Task requirements: All lines from the one containing "著數 (19, 1438)" through the end of the data below must be reproduced exactly, and no others.
Start of Input data
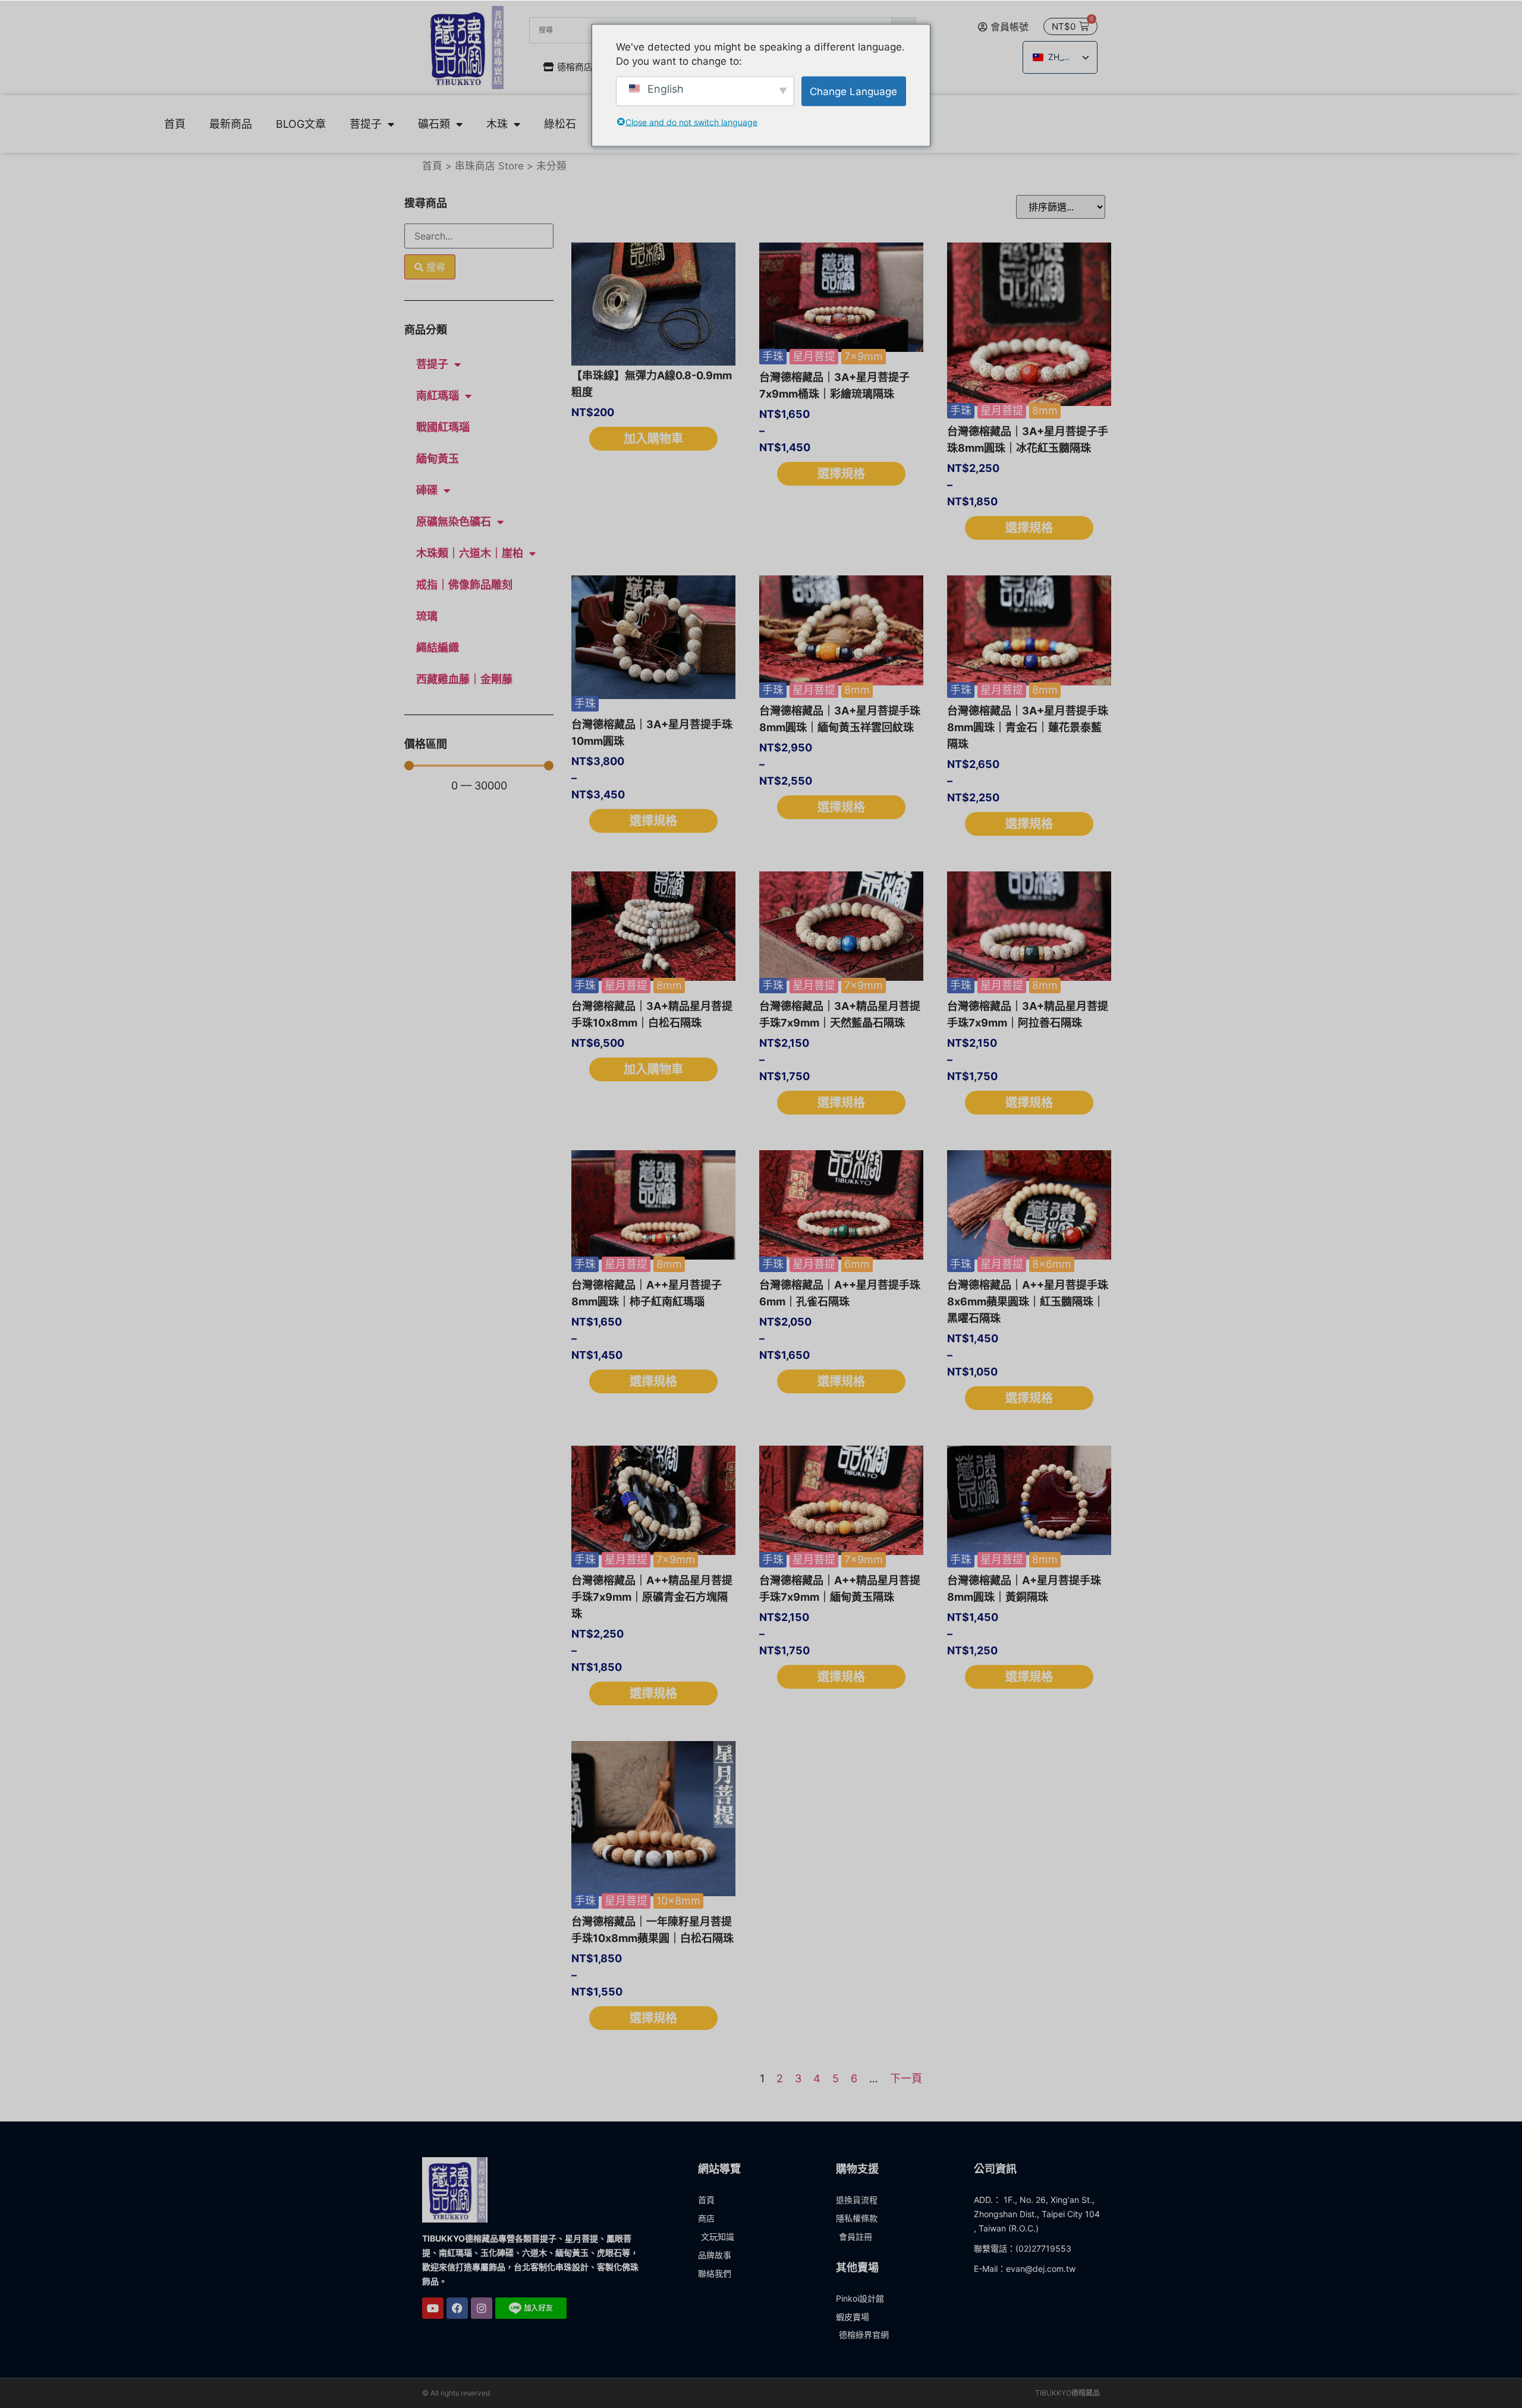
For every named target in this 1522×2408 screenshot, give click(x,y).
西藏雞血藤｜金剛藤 (464, 679)
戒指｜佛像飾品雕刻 (464, 584)
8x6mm (1051, 1264)
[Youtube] (433, 2308)
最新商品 (230, 124)
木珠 (497, 124)
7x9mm (863, 356)
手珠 (773, 356)
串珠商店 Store (489, 166)
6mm (857, 1264)
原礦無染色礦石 (453, 521)
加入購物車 (653, 439)
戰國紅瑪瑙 (443, 427)
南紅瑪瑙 (437, 395)
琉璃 (427, 616)
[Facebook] (457, 2308)
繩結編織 (437, 647)
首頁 (174, 124)
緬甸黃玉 (437, 458)
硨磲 (427, 490)
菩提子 (366, 124)
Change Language (853, 91)
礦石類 (434, 124)
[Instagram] (481, 2308)
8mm (1045, 410)
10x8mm (678, 1900)
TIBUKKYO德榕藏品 (1067, 2392)
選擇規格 (841, 474)
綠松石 (560, 124)
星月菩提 (814, 356)
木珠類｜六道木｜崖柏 (469, 553)
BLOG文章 (301, 124)
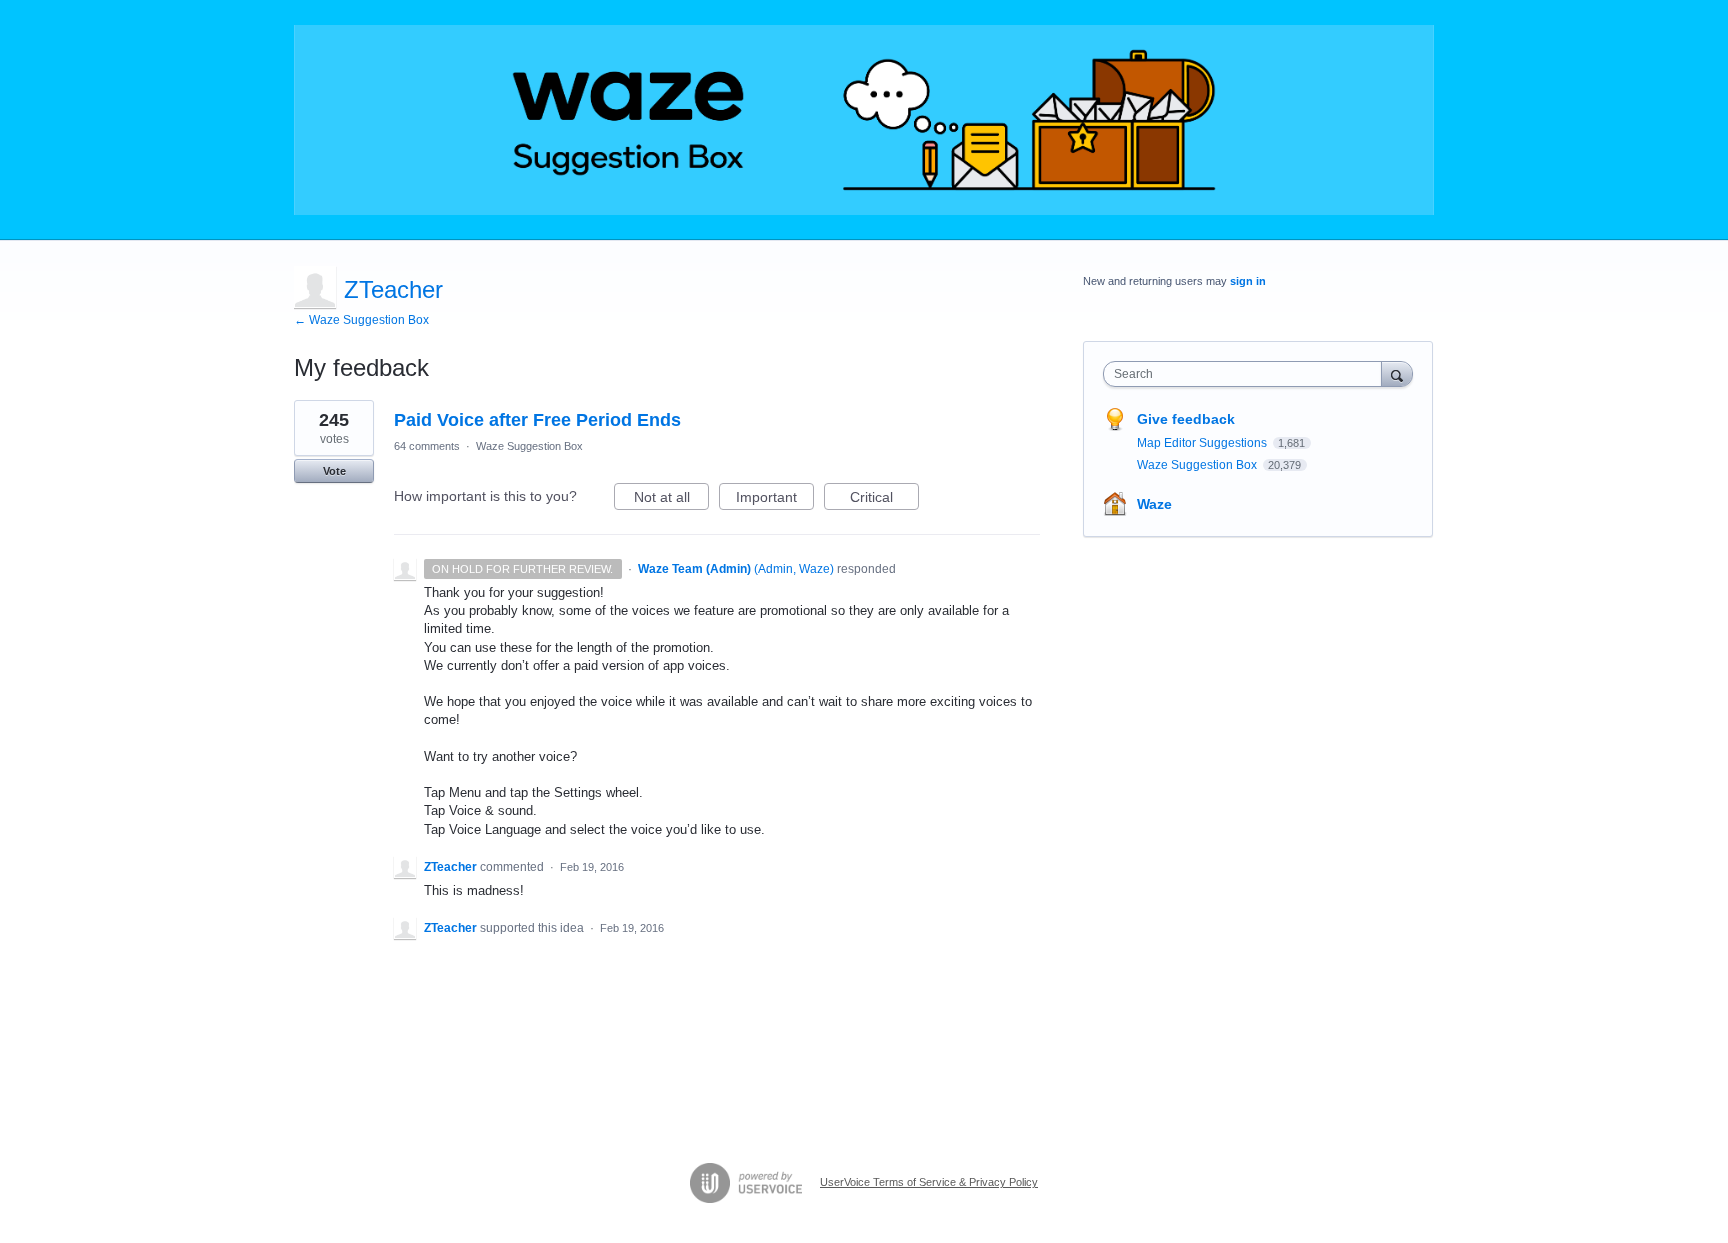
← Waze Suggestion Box (361, 320)
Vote (334, 471)
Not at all (671, 499)
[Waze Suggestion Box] (864, 120)
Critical (884, 499)
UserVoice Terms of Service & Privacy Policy (929, 1182)
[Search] (1397, 373)
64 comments (427, 446)
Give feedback (1186, 419)
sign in (1248, 281)
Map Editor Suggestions (1203, 443)
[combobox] (1247, 374)
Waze (1154, 504)
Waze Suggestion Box (529, 446)
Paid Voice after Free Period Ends (537, 420)
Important (775, 499)
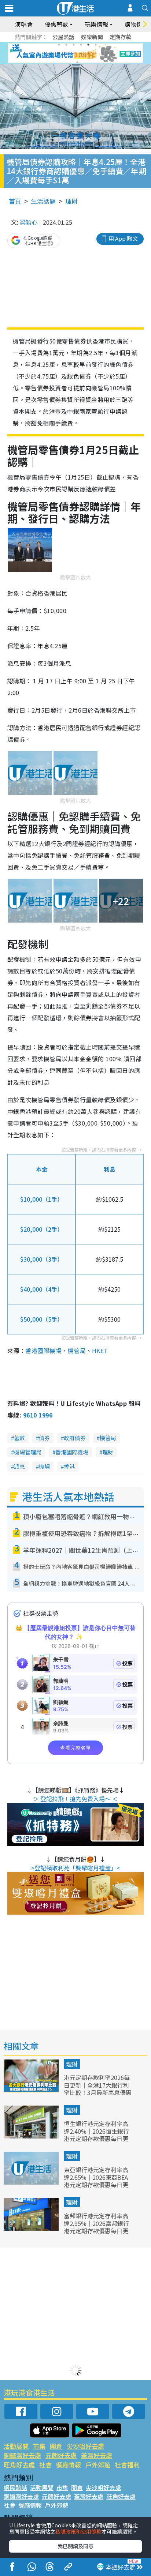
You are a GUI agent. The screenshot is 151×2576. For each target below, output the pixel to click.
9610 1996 (37, 1415)
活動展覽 (16, 2446)
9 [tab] (73, 53)
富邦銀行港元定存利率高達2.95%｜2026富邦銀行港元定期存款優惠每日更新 (96, 2227)
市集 (39, 2446)
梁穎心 (28, 222)
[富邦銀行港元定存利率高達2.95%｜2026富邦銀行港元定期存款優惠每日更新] (32, 2228)
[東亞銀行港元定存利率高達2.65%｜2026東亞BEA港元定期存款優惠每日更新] (32, 2182)
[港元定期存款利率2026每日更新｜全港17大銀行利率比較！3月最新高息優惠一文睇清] (32, 2089)
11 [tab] (88, 53)
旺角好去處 (19, 2464)
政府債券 (75, 1438)
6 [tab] (95, 44)
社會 (45, 2464)
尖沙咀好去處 (85, 2446)
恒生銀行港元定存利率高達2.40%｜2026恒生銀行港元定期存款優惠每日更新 (96, 2135)
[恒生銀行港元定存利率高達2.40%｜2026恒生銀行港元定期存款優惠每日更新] (32, 2136)
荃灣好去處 (96, 2455)
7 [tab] (59, 53)
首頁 (15, 201)
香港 (69, 1466)
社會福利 (127, 2464)
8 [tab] (66, 53)
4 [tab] (81, 44)
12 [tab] (95, 53)
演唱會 (24, 24)
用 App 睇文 (123, 238)
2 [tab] (66, 44)
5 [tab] (88, 44)
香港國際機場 (43, 1350)
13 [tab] (77, 62)
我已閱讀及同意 (75, 2546)
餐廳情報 (68, 2464)
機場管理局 (27, 1452)
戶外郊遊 (97, 2464)
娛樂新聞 (92, 37)
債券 (44, 1438)
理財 (71, 201)
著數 (19, 1438)
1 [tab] (59, 44)
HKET (100, 1350)
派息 (19, 1466)
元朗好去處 (61, 2455)
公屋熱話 (63, 37)
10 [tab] (81, 53)
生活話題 (43, 201)
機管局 (77, 1350)
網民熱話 (15, 2487)
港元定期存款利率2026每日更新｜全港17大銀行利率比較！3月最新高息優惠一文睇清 (98, 2088)
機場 (44, 1466)
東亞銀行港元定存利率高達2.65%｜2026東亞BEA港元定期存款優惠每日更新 (96, 2181)
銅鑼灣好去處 (22, 2455)
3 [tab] (73, 44)
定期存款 (121, 37)
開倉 (56, 2446)
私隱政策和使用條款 (78, 2531)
End of Input data
Answer box:
著數 (19, 1438)
1 [tab] (59, 44)
HKET (100, 1350)
派息 (19, 1466)
元朗好去處 (61, 2455)
公屋熱話 (63, 37)
10 [tab] (81, 53)
生活話題 (43, 201)
機管局 (77, 1350)
網民熱話 (15, 2487)
港元定期存款利率2026每日更新｜全港17大銀行利率比較！3月最新高息優惠一文睇清 (98, 2088)
機場 (44, 1466)
東亞銀行港元定存利率高達2.65%｜2026東亞BEA港元定期存款優惠每日更新 (96, 2181)
銅鑼灣好去處 (22, 2455)
3 [tab] (73, 44)
定期存款 (121, 37)
開倉 (56, 2446)
私隱政策和使用條款 (78, 2531)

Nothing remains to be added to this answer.